That's how much cheese is sitting in our refrigerator. Stupid Helen and her stupid MBA.
Sometime last year, Helen decided to put on her big girl pants and go back to school to get her MBA. Until today, I have applauded this effort. Until today, there was not 47 POUNDS OF FREE CHEESE in the refrigerator. You're probably wondering what 47 POUNDS OF FREE CHEESE has to do with Helen and her MBA. As a matter of fact, Helen's MBA is the reason we have all this cheese. As part of her degree requirement, Helen took an internship with Land O Lakes for the summer. While Land O Lakes is most often associated with butter, they also make delicious cheeses. Apparently they randomly give out free dairy products every so often at the office. Apparently Helen felt like we needed 47 POUNDS OF FREE CHEESE.

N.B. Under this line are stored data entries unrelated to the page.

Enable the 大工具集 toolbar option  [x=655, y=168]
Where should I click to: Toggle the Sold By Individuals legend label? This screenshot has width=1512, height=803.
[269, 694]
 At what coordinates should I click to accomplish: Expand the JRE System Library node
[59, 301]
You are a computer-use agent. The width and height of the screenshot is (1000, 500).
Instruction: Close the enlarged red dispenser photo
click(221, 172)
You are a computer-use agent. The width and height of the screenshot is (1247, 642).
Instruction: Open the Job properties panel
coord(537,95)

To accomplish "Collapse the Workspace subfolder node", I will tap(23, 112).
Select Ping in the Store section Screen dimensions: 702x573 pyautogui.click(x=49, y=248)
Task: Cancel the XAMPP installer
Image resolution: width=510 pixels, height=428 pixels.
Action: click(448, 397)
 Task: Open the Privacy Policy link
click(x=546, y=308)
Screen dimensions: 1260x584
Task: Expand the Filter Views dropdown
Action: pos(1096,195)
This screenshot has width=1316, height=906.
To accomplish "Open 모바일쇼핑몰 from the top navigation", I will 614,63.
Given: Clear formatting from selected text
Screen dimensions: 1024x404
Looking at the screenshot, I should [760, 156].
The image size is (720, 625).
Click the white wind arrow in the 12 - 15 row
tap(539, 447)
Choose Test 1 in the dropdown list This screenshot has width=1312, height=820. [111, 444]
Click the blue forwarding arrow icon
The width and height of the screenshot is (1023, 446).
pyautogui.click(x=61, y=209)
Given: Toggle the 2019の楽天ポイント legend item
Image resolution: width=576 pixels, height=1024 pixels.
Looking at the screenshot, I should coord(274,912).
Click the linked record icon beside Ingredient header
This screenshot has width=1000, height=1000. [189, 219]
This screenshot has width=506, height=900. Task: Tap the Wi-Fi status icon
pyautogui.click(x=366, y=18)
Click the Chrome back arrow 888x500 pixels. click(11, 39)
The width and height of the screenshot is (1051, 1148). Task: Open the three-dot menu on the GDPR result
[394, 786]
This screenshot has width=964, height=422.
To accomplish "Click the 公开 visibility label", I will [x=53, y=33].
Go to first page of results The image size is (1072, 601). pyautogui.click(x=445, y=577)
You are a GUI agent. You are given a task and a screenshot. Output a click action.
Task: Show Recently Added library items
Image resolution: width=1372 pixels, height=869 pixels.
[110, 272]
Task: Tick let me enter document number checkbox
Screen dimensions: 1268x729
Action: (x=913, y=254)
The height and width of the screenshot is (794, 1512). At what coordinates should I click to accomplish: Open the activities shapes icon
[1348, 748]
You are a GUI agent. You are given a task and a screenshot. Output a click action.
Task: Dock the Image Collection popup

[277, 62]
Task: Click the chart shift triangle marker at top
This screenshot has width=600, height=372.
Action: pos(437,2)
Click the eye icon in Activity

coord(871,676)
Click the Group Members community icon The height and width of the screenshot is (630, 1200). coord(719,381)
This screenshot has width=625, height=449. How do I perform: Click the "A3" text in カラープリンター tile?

You might be wondering why I'm so upset about 47 POUNDS OF FREE CHEESE. Most people who know me would think that I would be pretty stoked about 47 POUNDS OF FREE CHEESE. Normally those people would be correct about my stoked-ness.
But here's the catch: I've sworn off cheese (amongst other delicious things like beer and Dr. Pepper) until after July 4th weekend. I was getting too fat, so I had to do something about it. I even told Helen about this last week. She knew that I'm trying not to eat cheese. So what does she do? She brings home 47 POUNDS OF IT. FOR FREE.
Oh, and Pip put a bunch of beer in the fridge too.
I'm purposefully avoiding opening the refrigerator.